- [REQUIREMENT] Rewrite the records from the line with "Given: Tap the gold coin 621k balance" up to and including the line with "(x=440, y=149)", replacing "magnifier" with "magnifying glass" and keeping everything else the same. Leave the pictures out of your answer.

- [INPUT MATERIAL]
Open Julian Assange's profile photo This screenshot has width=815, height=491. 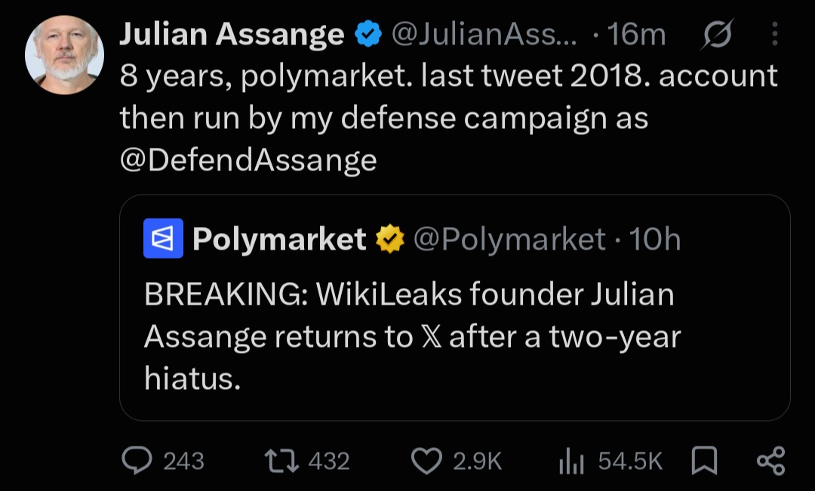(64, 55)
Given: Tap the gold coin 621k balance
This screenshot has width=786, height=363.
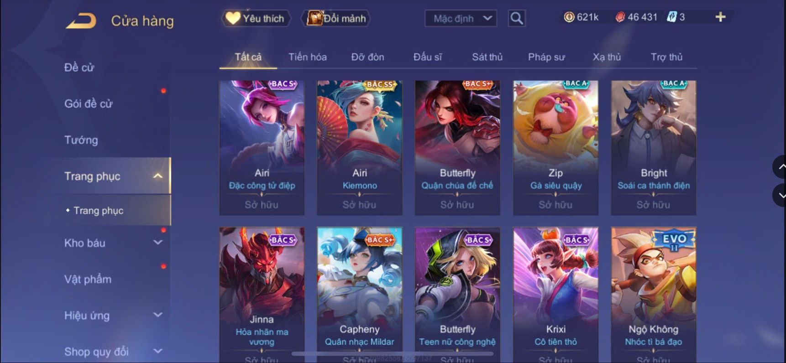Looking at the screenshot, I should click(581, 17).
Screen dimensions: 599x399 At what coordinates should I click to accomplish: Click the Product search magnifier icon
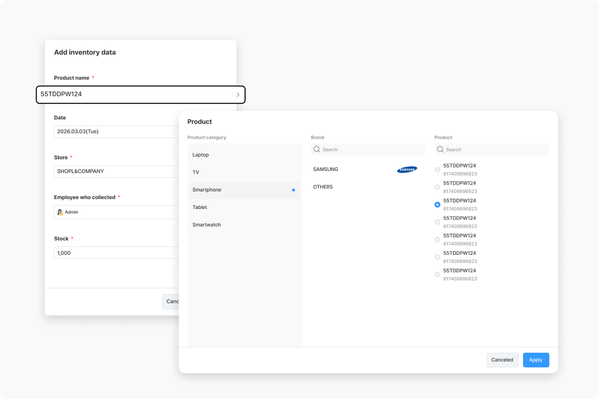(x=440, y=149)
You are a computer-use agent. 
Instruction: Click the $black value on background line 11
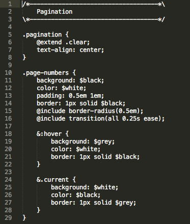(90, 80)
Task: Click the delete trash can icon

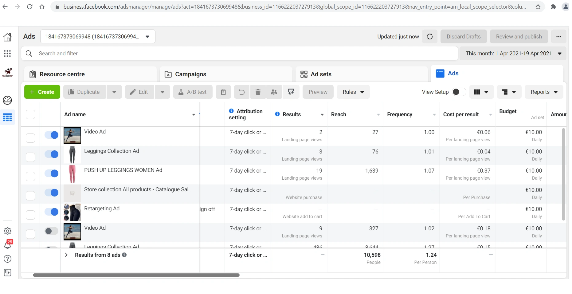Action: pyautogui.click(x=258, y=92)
* * *
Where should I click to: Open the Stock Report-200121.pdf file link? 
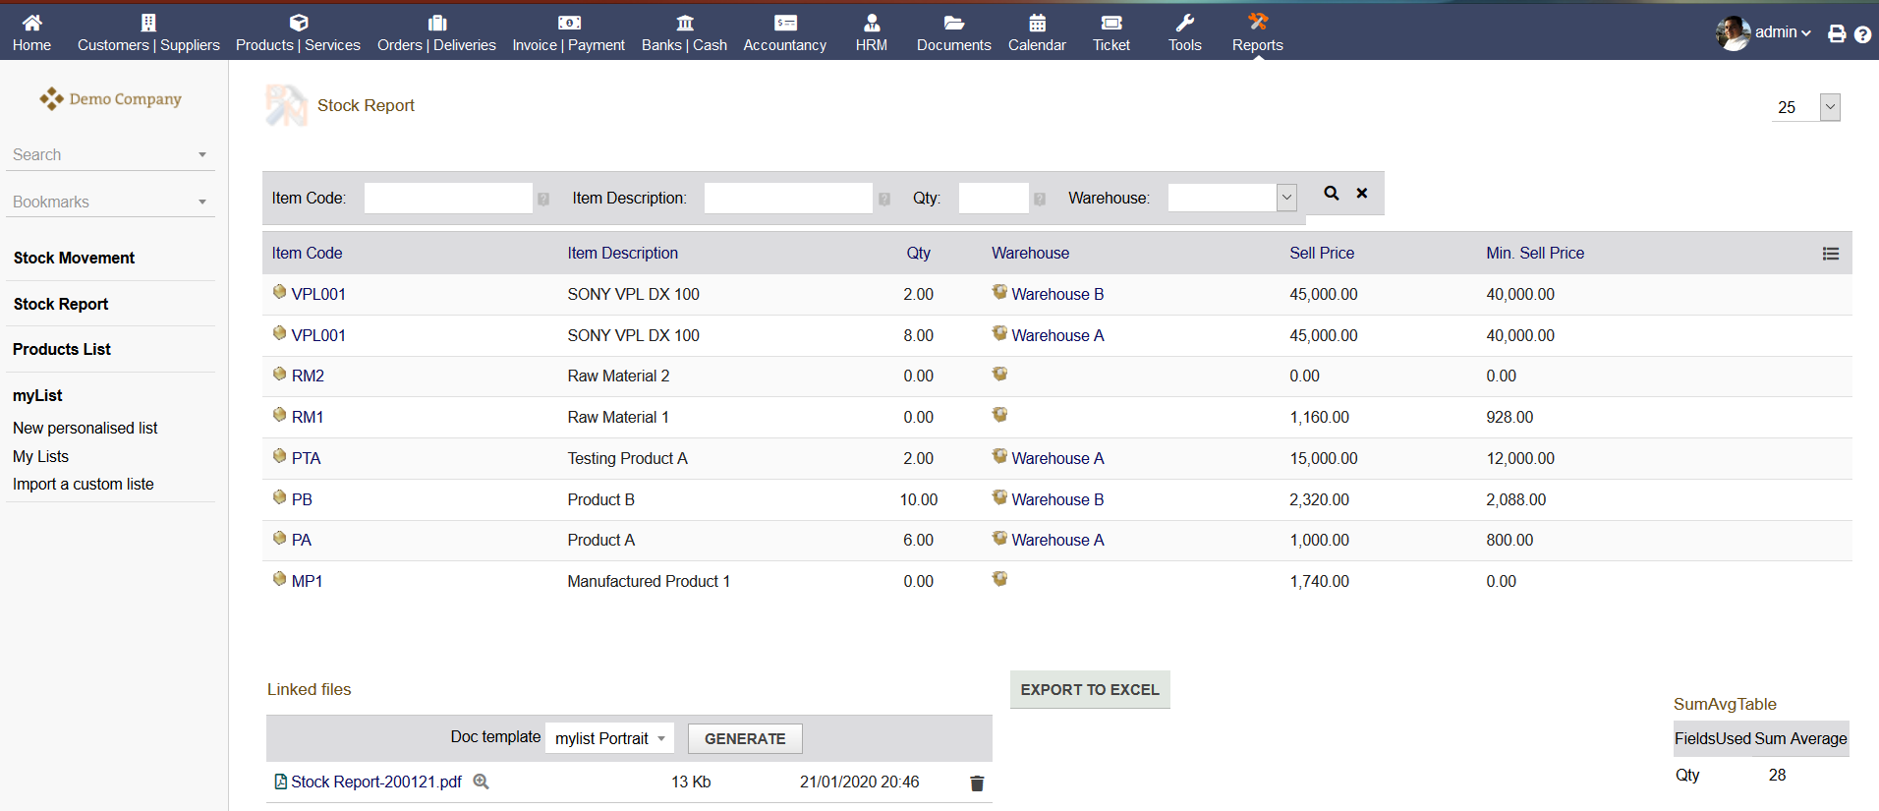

- [RESULT OF THIS TASK]
Given: Tap the gold coin 621k balance
This screenshot has width=786, height=363.
Looking at the screenshot, I should click(581, 17).
Screen dimensions: 599x399 At what coordinates should I click to accomplish: Click the Product search magnifying glass icon
(x=440, y=149)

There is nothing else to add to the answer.